Some policymakers assume the Australian Domestic Gas Market Mechanism (ADGSM) will prevent domestic shortfalls, and indeed in the short term diverting gas production from already developed fields would achieve this. To be clear, the diverted gas would come from coal-seam-gas fields developed in Queensland, primarily to decrease risk of GPG shortfalls in Victoria and NSW – and it still won’t be enough without substantial infrastructure upgrades given current pipeline and southern gas storage constraints.

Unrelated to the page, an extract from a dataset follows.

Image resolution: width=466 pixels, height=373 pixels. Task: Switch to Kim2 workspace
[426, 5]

Based on October 2024 LNG exports from Queensland, there’s about a 50 per cent chance that diverted gas volumes would otherwise have been headed to China as LNG. Chinese companies have invested tens of billions in Queensland as joint venture partners in developing gas for export as LNG, and these projects now supply about 20 per cent of China’s LNG imports, a material quantity for Australia’s largest trading partner.

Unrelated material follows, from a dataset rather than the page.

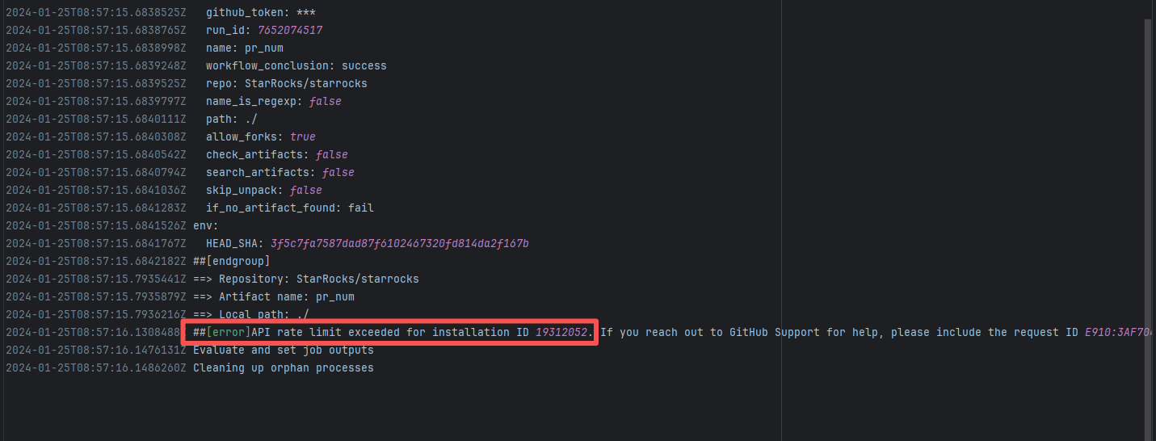Image resolution: width=1156 pixels, height=441 pixels.
Task: Click the "name_is_regexp: false" line
Action: pos(273,101)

The CSG developments in Queensland require annual investment of close to $4bn to maintain production around current levels. If the ADGSM is enacted, project owners may perceive it likely that the benefits of their ongoing investments will accrue to others and may, therefore, choose to decrease their investment. If investment decreases, production will begin to decline relatively rapidly and increase the risk of overall gas supply shortfall. The ADGSM may have material, unintended, negative consequences and the commonwealth and state governments must consider how to incentivise sufficient gas supply to avoid such a blunt intervention.

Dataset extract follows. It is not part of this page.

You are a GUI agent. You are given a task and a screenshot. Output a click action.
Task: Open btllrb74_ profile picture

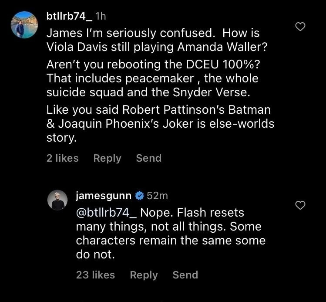point(24,25)
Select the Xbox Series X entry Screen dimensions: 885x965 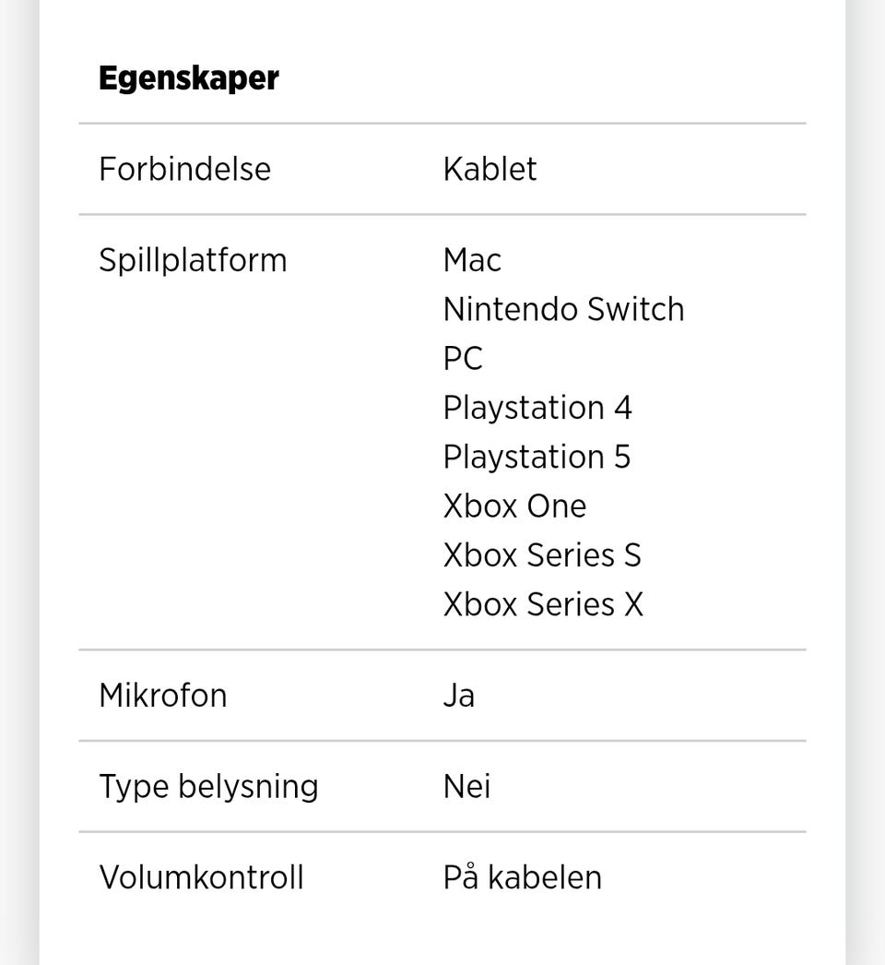click(543, 604)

The risks of geopolitical and investment consequences are likely to be heightened by the fact that neither Victoria nor NSW has provided an investment setting for local gas supplies to be developed at sufficient scale since the Queensland CSG projects ramped up in the 2010s. Queensland gas development meets all its domestic supply needs as well as LNG exports. In winter 2024, gas flow from Queensland was at maximum pipeline capacity in support of the southern states. Without CSG and the associated LNG developments, the southern states would have been in an even more serious shortfall situation.
If gas supply sufficient to meet the east coast gas market and NEM needs isn’t available out to 2050 and beyond, the AEMO and CSIRO analysis that concludes that a high renewable energy system can be both reliable and low-cost is no longer valid. The importance of gas to AEMO’s future, low-emissions electricity grid can’t be overstated, and is much more important than the aggregate use of 5 per cent might suggest, as it is during that 5 per cent of time there are literally no other electricity supply sources available.
The long-term gas supply risk must be taken seriously by all policymakers – it is almost certain that new supply sources, or material imports, will be needed to keep gas supply secure for the decades it will be needed. Support from major banks and governments for the necessary investments required to ensure supply is not assured, but the investment should not be taken for granted. Stymying investment in gas supply, with well-intended policies to help avoid further emissions and climate change, may inadvertently make the NEM transition more reliant on coal extensions or even undermine the renewables-heavy path set out by AEMO and CSIRO.
Professor David Close is director of the University of Queensland’s Gas and Energy Transition Research Centre.